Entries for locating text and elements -
>> BEGIN

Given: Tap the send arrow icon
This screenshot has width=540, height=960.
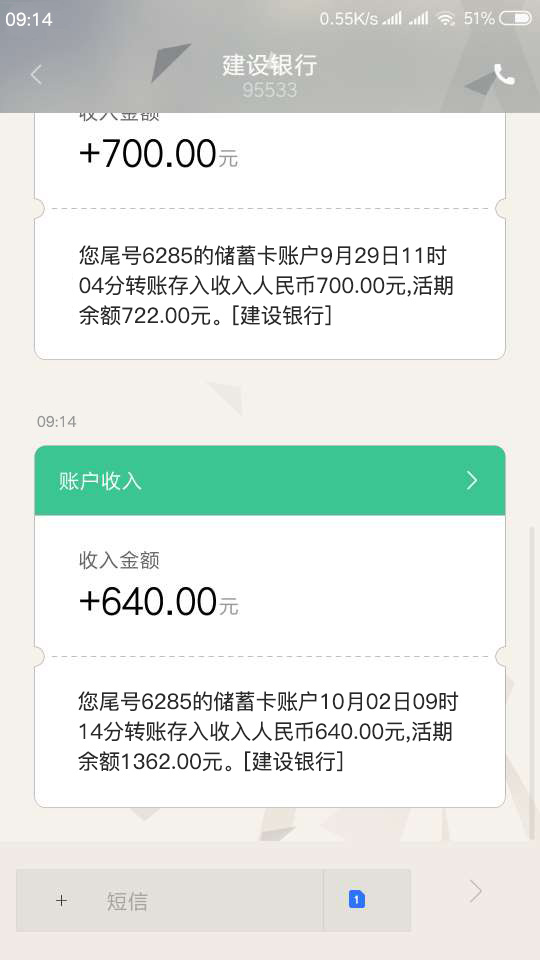Looking at the screenshot, I should 476,891.
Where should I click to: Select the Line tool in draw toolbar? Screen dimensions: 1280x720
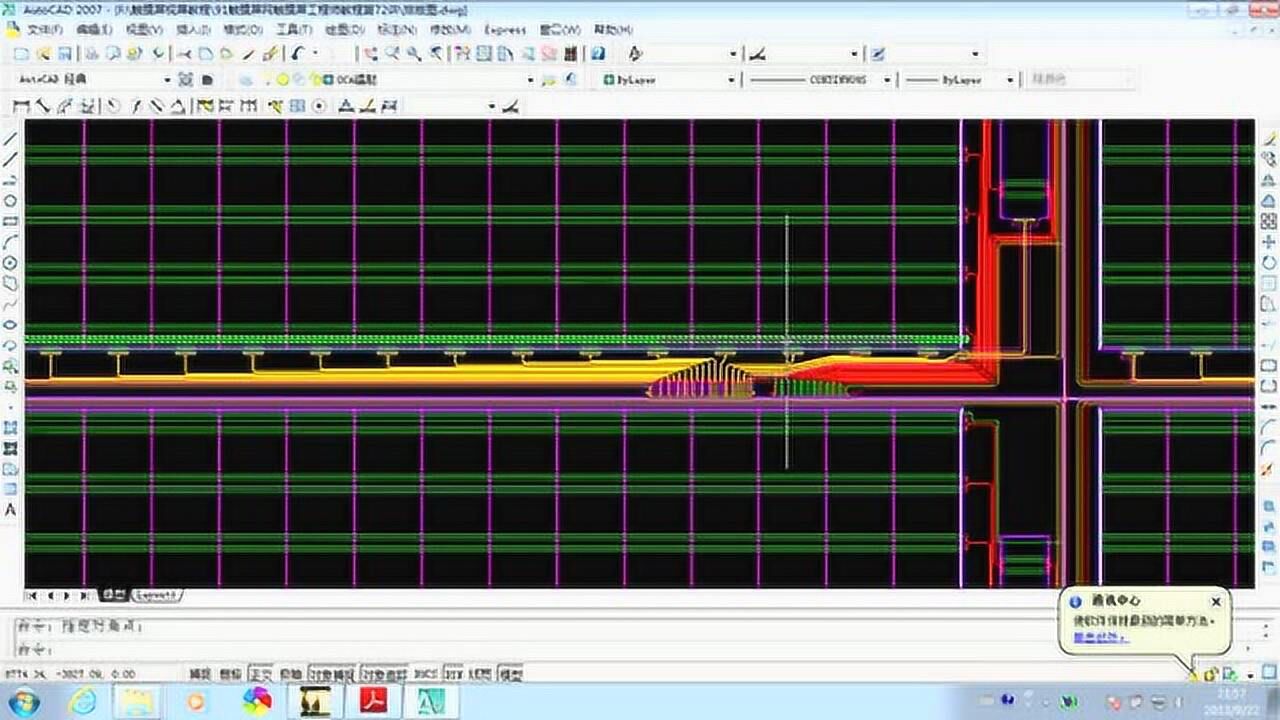click(11, 139)
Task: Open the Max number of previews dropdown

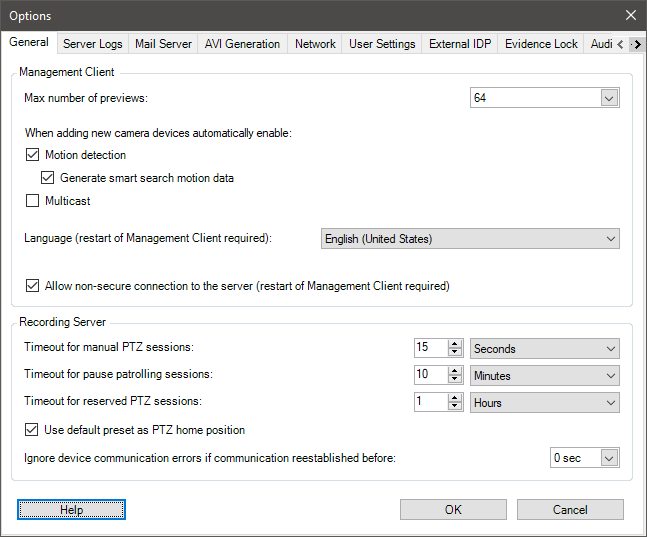Action: pos(609,98)
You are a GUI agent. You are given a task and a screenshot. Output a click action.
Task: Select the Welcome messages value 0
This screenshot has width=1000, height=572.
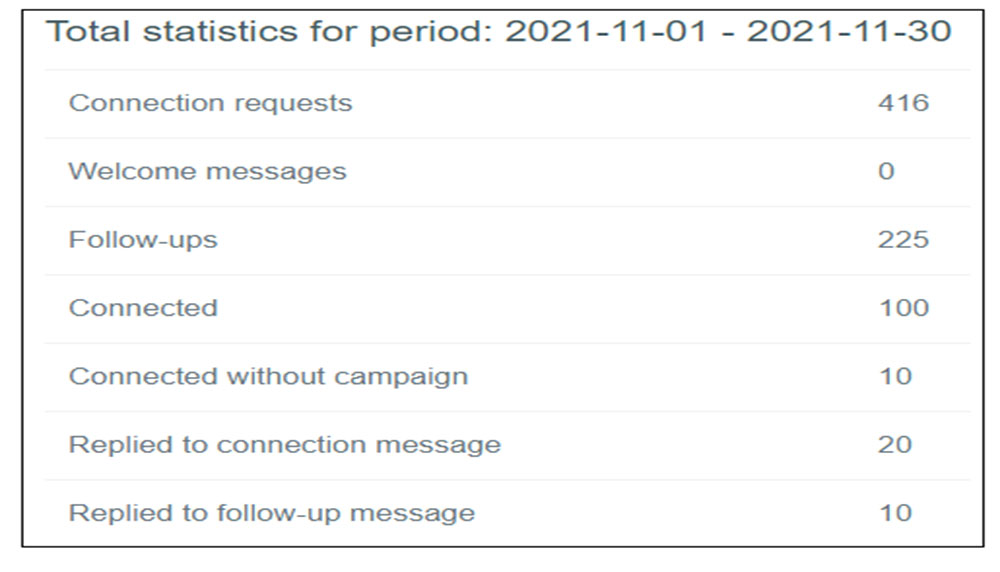point(886,171)
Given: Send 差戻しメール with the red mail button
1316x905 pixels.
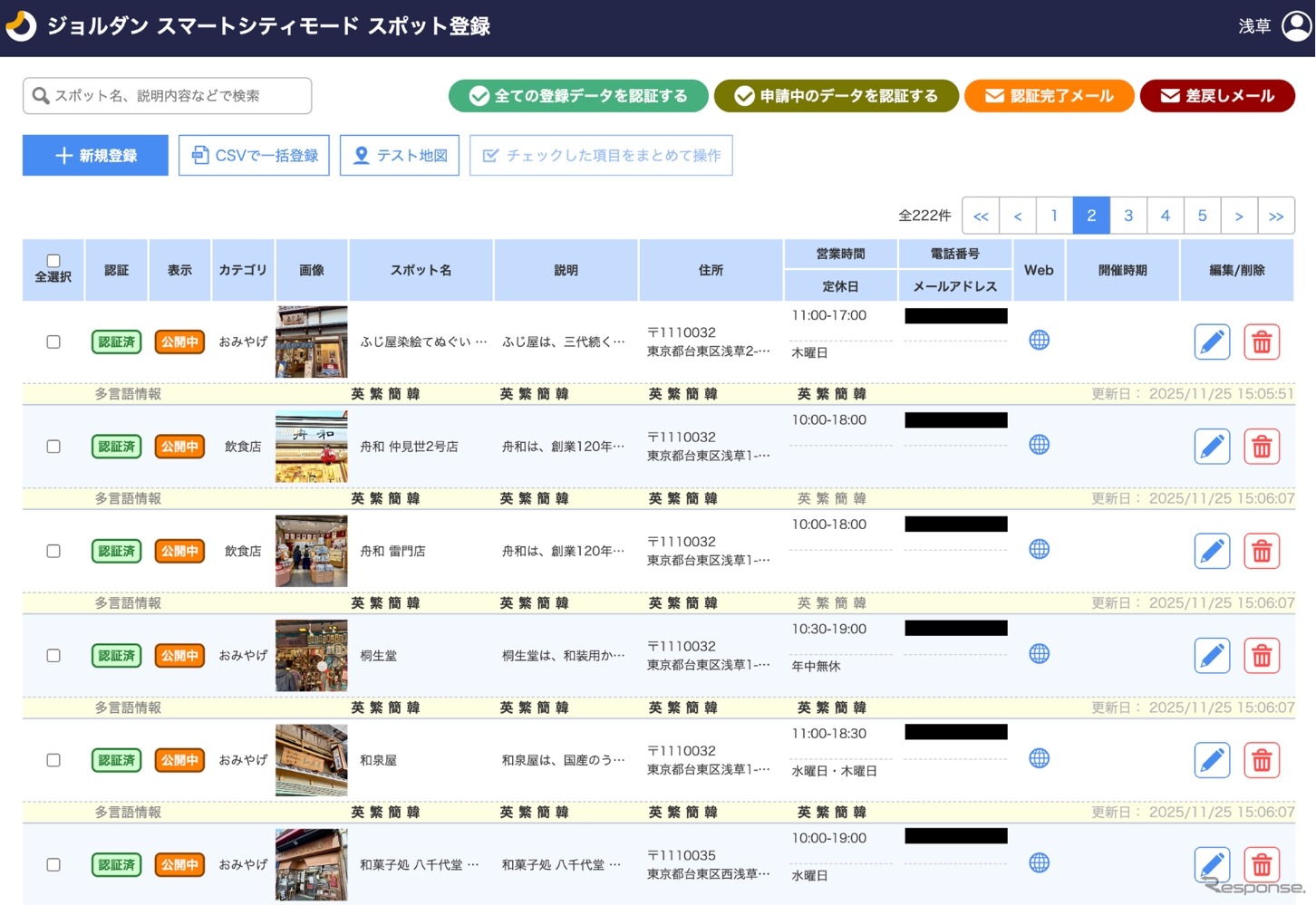Looking at the screenshot, I should (x=1217, y=95).
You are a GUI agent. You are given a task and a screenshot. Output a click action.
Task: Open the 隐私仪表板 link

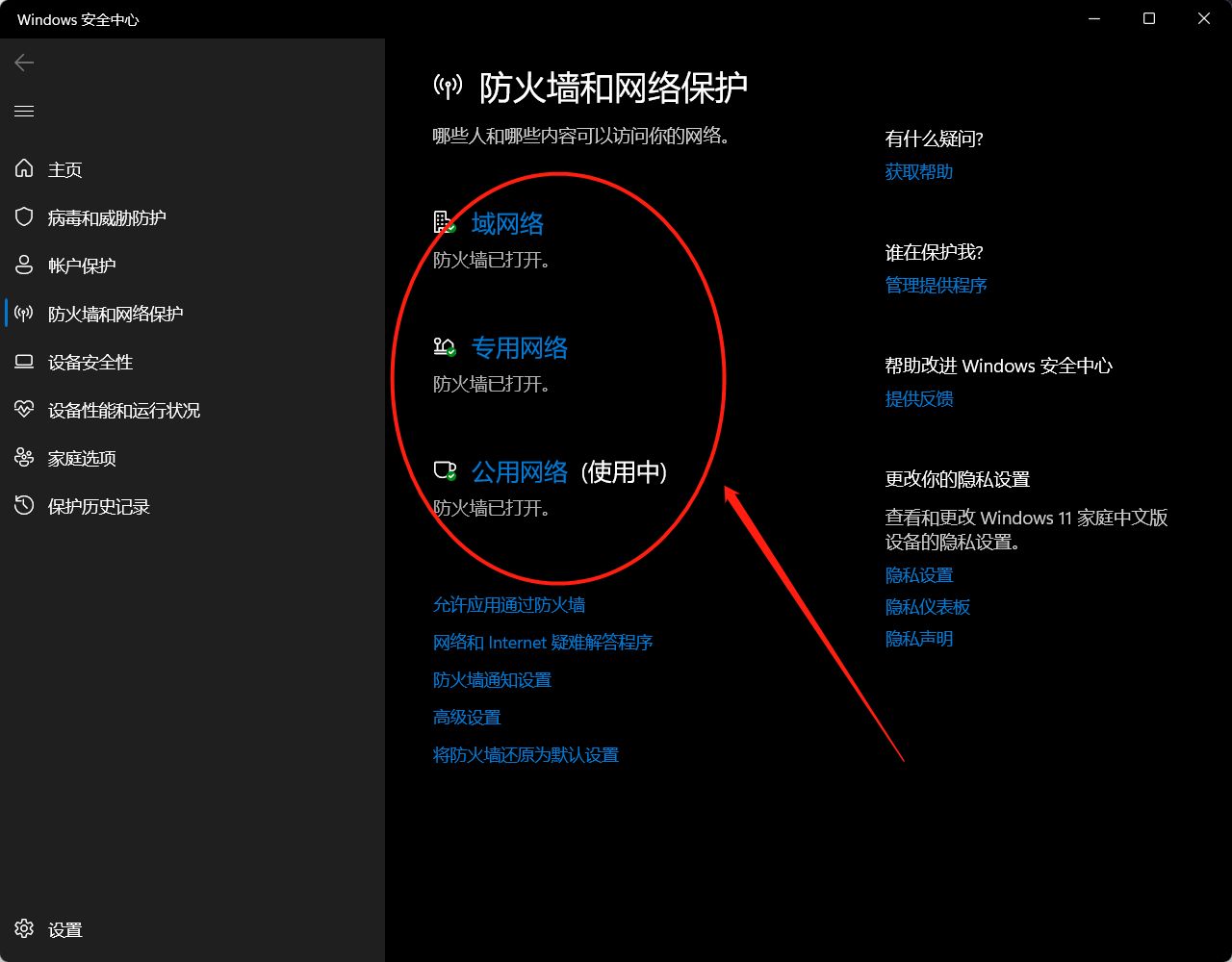coord(927,606)
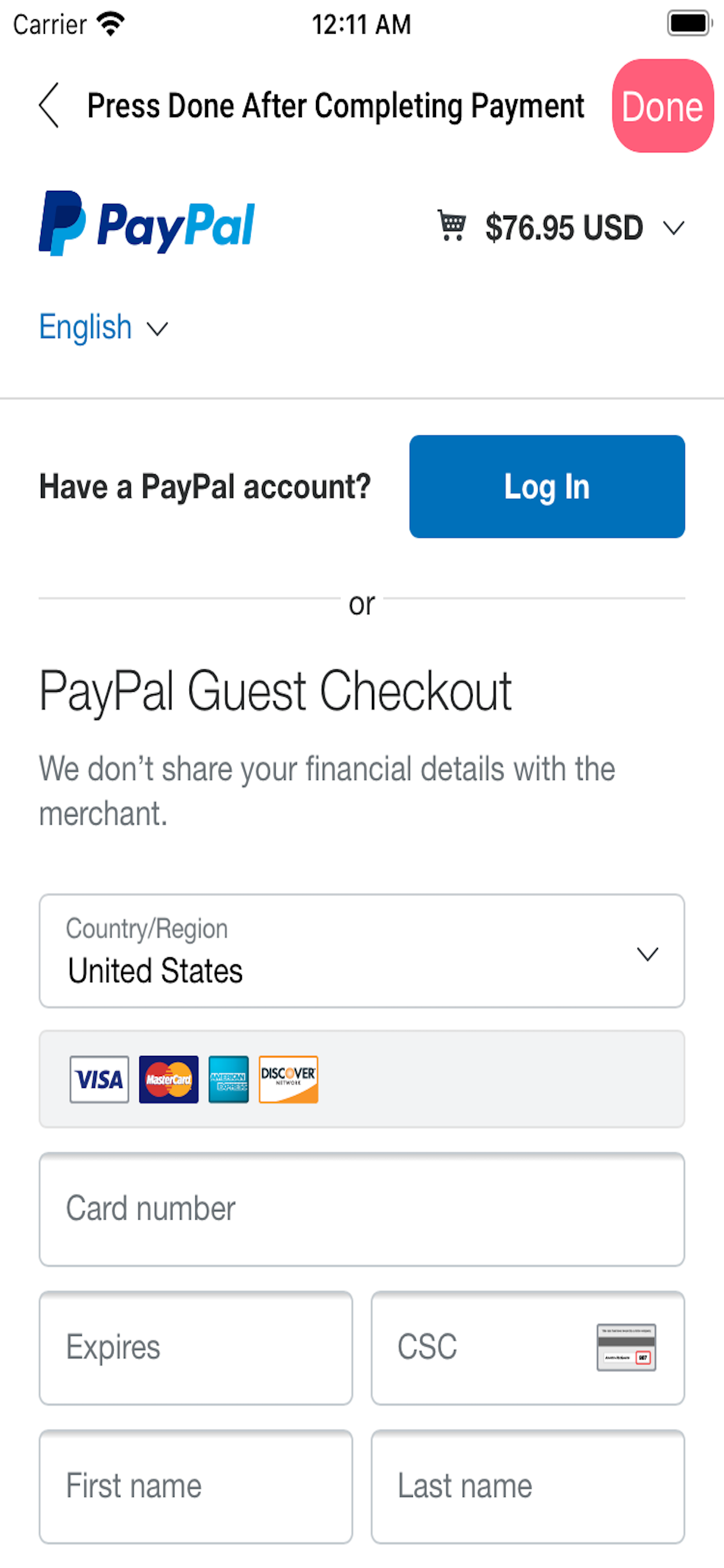Viewport: 724px width, 1568px height.
Task: Click the Discover card icon
Action: pyautogui.click(x=289, y=1079)
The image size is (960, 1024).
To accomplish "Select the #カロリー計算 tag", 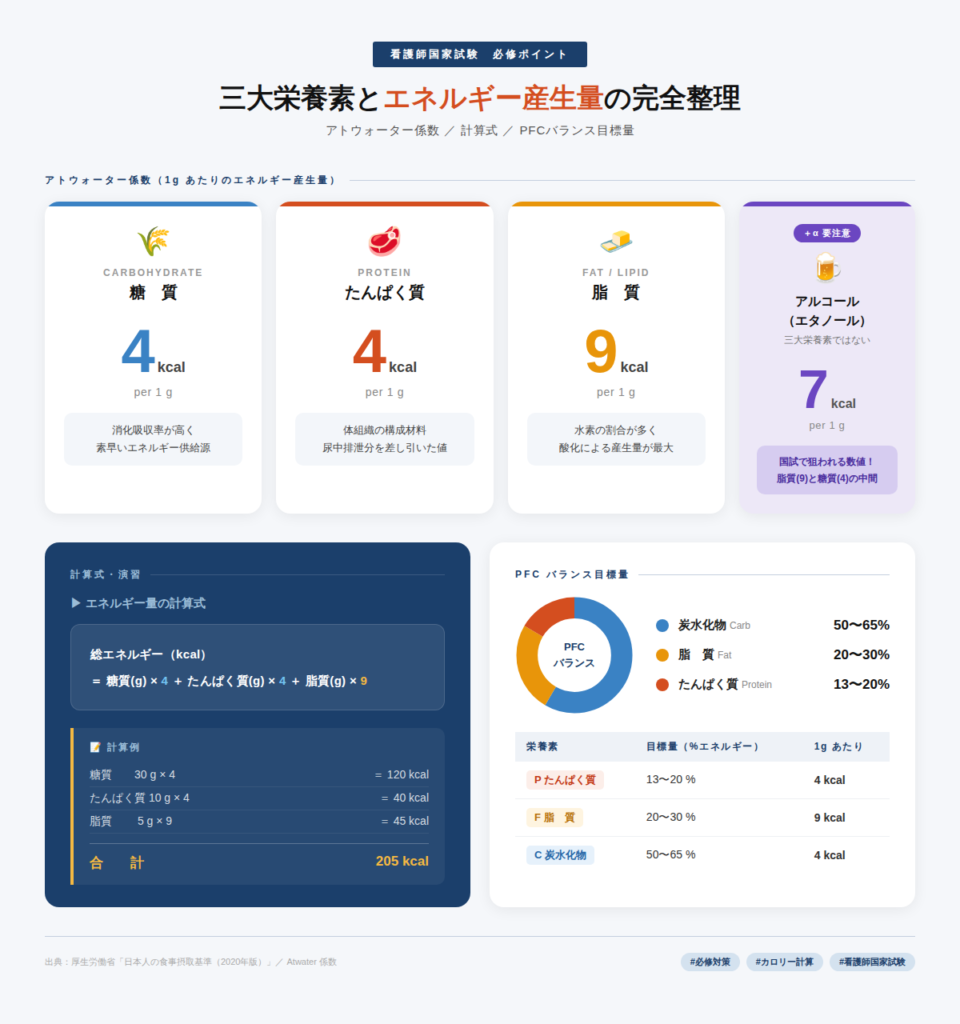I will pyautogui.click(x=785, y=962).
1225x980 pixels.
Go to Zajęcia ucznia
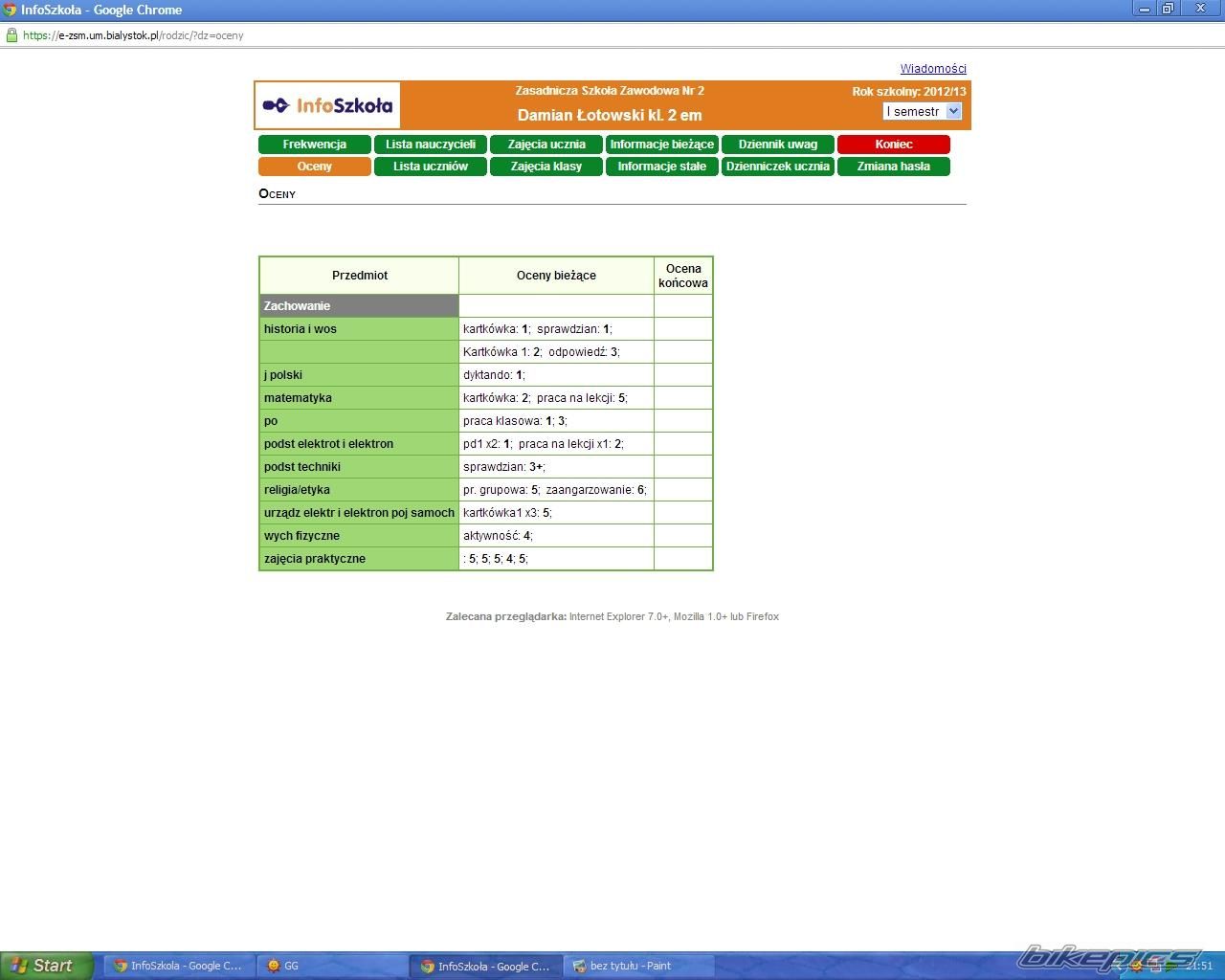point(546,145)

>> END

YOUR TASK - Convert the listing, from its start through the line containing "Action: pos(609,98)", into a two-column CSV with columns named request and answer. Give one row per request, with its text and its answer each in a single quoted field, line breaks replaced by spaces, and the pictures omitted.

EXERCISE RESPONSE -
request,answer
"Given: Tap the send arrow icon This screenshot has width=540, height=960.","Looking at the screenshot, I should 476,891."
"Where should I click to: Select the Line tool in draw toolbar? Screen dimensions: 1280x720","click(11, 139)"
"Task: Open the Max number of previews dropdown","Action: pos(609,98)"